Puisieux F, D’Andrea C, Baconnier P, Bui-Dinh D, Castaings-Pelet S, Crestani B, Desrues B, Ferron C, Franco A, Gaillat J, Guenard H, Housset B, Jeandel C, Jebrak G, Leymarie-Saddles A, Orvoen-Frija E, Piette F, Pinganaud G, Salle JY, Strubel D, Vernejoux JM, de Wazières B, Weil-Engerer S.
Rev Mal Respir. 2011 Oct;28(8):e76-93. Epub 2011 Oct 22. Review.

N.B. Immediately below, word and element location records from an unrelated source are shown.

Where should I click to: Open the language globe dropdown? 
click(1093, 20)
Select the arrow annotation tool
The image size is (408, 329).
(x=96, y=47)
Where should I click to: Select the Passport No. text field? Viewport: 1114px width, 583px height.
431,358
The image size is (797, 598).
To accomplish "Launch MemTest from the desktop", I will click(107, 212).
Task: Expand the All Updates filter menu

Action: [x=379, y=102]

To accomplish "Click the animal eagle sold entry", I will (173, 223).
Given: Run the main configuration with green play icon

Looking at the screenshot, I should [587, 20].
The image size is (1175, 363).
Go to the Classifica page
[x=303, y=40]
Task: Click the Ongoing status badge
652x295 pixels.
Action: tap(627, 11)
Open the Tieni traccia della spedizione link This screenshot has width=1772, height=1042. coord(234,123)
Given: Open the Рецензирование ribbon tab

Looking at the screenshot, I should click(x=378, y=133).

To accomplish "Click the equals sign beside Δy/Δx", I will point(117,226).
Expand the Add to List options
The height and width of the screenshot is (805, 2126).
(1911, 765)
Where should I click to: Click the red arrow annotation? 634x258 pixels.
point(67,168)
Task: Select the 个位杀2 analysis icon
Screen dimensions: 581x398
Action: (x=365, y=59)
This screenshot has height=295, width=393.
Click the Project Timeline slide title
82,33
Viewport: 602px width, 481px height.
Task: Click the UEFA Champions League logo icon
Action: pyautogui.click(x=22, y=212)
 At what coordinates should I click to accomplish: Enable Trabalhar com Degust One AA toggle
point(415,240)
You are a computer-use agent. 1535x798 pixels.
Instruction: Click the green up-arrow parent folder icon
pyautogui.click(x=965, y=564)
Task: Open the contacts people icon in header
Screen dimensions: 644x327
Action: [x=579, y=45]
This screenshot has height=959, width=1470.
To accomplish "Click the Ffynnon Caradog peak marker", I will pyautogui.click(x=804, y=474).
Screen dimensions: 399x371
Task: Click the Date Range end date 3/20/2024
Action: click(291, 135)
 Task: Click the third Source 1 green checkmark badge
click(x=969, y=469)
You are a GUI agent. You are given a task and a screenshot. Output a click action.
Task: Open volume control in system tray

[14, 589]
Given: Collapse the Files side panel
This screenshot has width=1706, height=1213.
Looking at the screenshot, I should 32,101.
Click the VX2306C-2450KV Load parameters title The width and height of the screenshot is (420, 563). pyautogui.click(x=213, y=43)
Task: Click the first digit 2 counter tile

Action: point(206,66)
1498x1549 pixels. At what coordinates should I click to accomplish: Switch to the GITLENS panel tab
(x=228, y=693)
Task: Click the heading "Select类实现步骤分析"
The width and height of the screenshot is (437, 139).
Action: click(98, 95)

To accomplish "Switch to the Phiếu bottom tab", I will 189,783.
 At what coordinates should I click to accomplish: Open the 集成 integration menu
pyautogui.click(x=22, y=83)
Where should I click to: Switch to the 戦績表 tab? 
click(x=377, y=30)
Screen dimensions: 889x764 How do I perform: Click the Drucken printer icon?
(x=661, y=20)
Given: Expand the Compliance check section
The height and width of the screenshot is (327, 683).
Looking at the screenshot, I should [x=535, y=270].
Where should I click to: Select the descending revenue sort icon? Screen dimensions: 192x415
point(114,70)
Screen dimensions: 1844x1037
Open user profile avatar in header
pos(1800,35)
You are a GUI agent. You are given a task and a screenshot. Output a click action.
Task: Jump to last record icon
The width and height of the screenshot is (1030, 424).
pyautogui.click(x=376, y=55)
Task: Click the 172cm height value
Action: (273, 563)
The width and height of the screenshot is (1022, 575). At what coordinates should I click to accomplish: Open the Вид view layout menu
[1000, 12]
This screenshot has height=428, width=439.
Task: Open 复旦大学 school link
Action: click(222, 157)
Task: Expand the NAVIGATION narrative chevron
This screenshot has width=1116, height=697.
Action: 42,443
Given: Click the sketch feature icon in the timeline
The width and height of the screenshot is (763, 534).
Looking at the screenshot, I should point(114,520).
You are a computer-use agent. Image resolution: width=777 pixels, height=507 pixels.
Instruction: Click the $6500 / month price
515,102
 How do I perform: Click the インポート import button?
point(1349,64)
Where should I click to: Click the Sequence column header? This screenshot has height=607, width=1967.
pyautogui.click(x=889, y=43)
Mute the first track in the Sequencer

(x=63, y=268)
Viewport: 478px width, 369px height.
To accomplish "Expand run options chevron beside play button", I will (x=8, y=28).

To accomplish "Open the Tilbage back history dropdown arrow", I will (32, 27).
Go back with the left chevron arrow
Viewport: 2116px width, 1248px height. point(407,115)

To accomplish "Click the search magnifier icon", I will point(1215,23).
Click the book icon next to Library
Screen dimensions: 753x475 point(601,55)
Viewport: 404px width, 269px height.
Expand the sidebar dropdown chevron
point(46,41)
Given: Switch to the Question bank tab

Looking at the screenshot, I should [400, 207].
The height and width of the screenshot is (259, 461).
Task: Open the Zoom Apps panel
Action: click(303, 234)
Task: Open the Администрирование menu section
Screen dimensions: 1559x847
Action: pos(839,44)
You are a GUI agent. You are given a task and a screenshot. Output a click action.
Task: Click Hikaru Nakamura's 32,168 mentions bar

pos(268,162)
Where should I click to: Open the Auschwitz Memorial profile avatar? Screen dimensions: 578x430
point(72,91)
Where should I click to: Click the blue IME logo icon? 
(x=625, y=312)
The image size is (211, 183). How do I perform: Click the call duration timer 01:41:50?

Swallowing disorders (or dysphagia) are common in the elderly and their prevalence is often underestimated. They may result in serious complications including dehydration, malnutrition, airway obstruction, aspiration pneumonia (infectious process) or pneumonitis (chemical injury caused by the inhalation of sterile gastric contents). Moreover the repercussions of dysphagia are not only physical but also emotional and social, leading to depression, altered quality of life, and social isolation. While some changes in swallowing may be a natural result of aging, dysphagia in the elderly is mainly due to central nervous system diseases such as stroke, parkinsonism, dementia, medications, local oral and oesophageal factors. To be effective, management requires a multidisciplinary team approach and a careful assessment of the patient’s oropharyngeal anatomy and physiology, medical and nutritional status, cognition, language and behaviour. Clinical evaluation can be completed by a videofluoroscopic study which enables observation of bolus movement and movements of the oral cavity, pharynx and larynx throughout the swallow. The treatment depends on the underlying cause, extent of dysphagia and prognosis. Various categories of treatment are available, including compensatory strategies (postural changes and dietary modification), direct or indirect therapy techniques (swallow manoeuvres, medication and surgical procedures).